Águila inició con pie derecho el torneo Apertura 2025, al vencer 1-0 a Platense, en un partido jugado a medio gas. Fue un partido clásico de inicio de competencia, sin ritmo, sin intensidad, con los jugadores todavía resintiendo la carga física de la pretemporada y sin idea ofensiva.
En el primer tiempo hubo más bostezos que situaciones reales de peligro. Todo se perfilaba que el primer tiempo se fuera al descanso sin goles.
Lo único curioso de lo que se hablaba era del cambio que realizó del Águila, de Sebastián Julio por Santos Ortiz (por lesión), pero que el cuarto árbitro, Fermín Morales, retrasó porque olvidó la tableta de cambios en el camerino y este se tuvo que realizar sin ser reportado. Después llegó el delegado de cancha con el instrumento arbitral.
Por lo demás, Águila tuvo más tiempo la pelota, pero sin mostrar mejoría, encontró el gol gracias a la tenacidad de Jairo Henríquez, quien aguantó una carga para terminar definiendo mientras iba hacia el suelo, por debajo del guardameta Óscar Arroyo (45+1′).

La venta de café mejoró en la segunda parte, ya que la tónica del partido fue la misma, quizás con un poco más de imprecisiones, pero ahora con Platense respondiendo en ataque.
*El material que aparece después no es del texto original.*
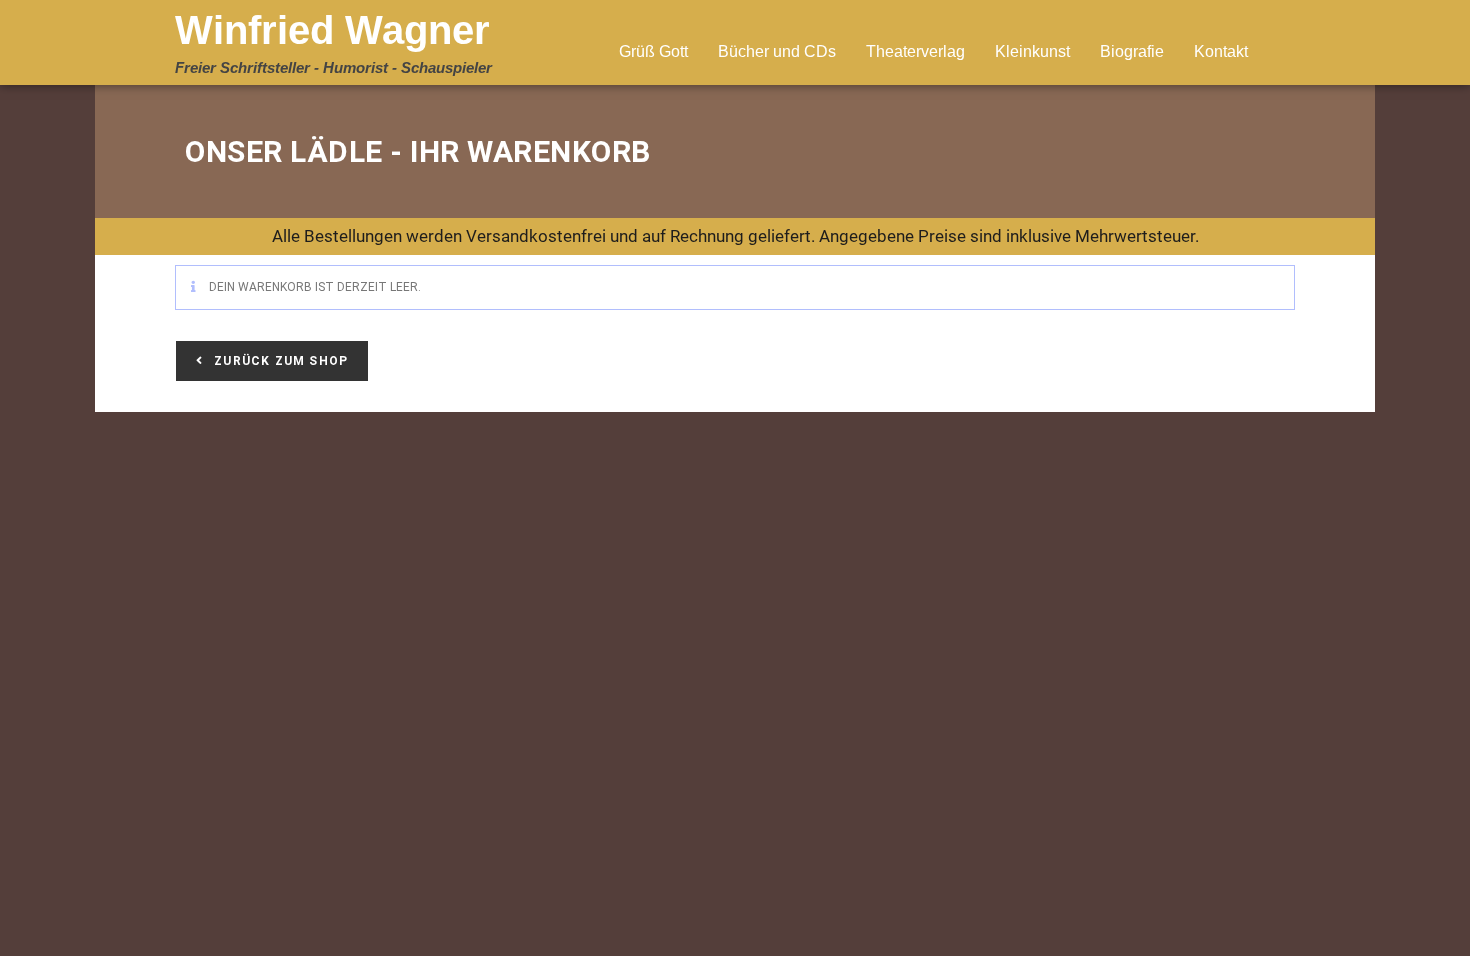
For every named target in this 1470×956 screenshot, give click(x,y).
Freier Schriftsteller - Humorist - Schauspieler (333, 67)
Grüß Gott (653, 51)
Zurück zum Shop (279, 361)
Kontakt (1221, 51)
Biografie (1132, 51)
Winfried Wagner (332, 30)
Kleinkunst (1032, 51)
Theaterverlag (915, 51)
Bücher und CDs (777, 51)
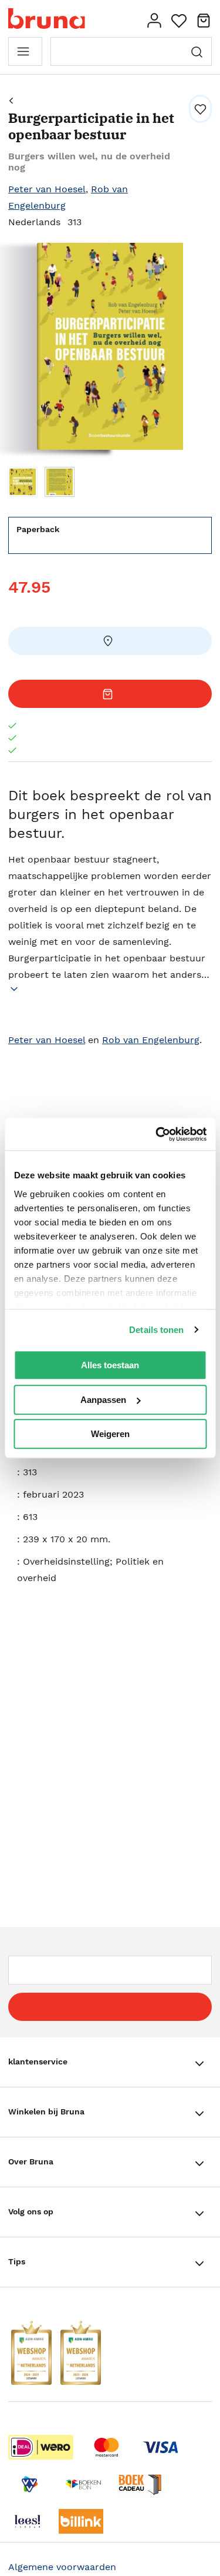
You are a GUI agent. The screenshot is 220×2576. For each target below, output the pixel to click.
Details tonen (156, 1330)
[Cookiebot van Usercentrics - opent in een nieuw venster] (157, 1134)
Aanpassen (103, 1400)
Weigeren (110, 1434)
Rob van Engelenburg (150, 1039)
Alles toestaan (110, 1365)
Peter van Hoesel (47, 189)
Lo destacado fue el ingreso de Érick Cabalceta, quien, además de debutar con los emplumados y en la liga salvadoreña, marcaba su regreso al fútbol después de seis meses de inactividad. No jugó como central, su puesto natural, fue contención y se juntó con Cerén, pero se notó su falta de ritmo.

El partido estaba definido. Platense ya no tuvo la capacidad para empatar. Mientras que Águila perdió tres oportunidades con lo que pudo liquidar, todas desaprovechadas por Julio, frente a la meta. Pero el triunfo ocultó esta situación, que el chileno y los mismos emplumados tendrán que mejorar.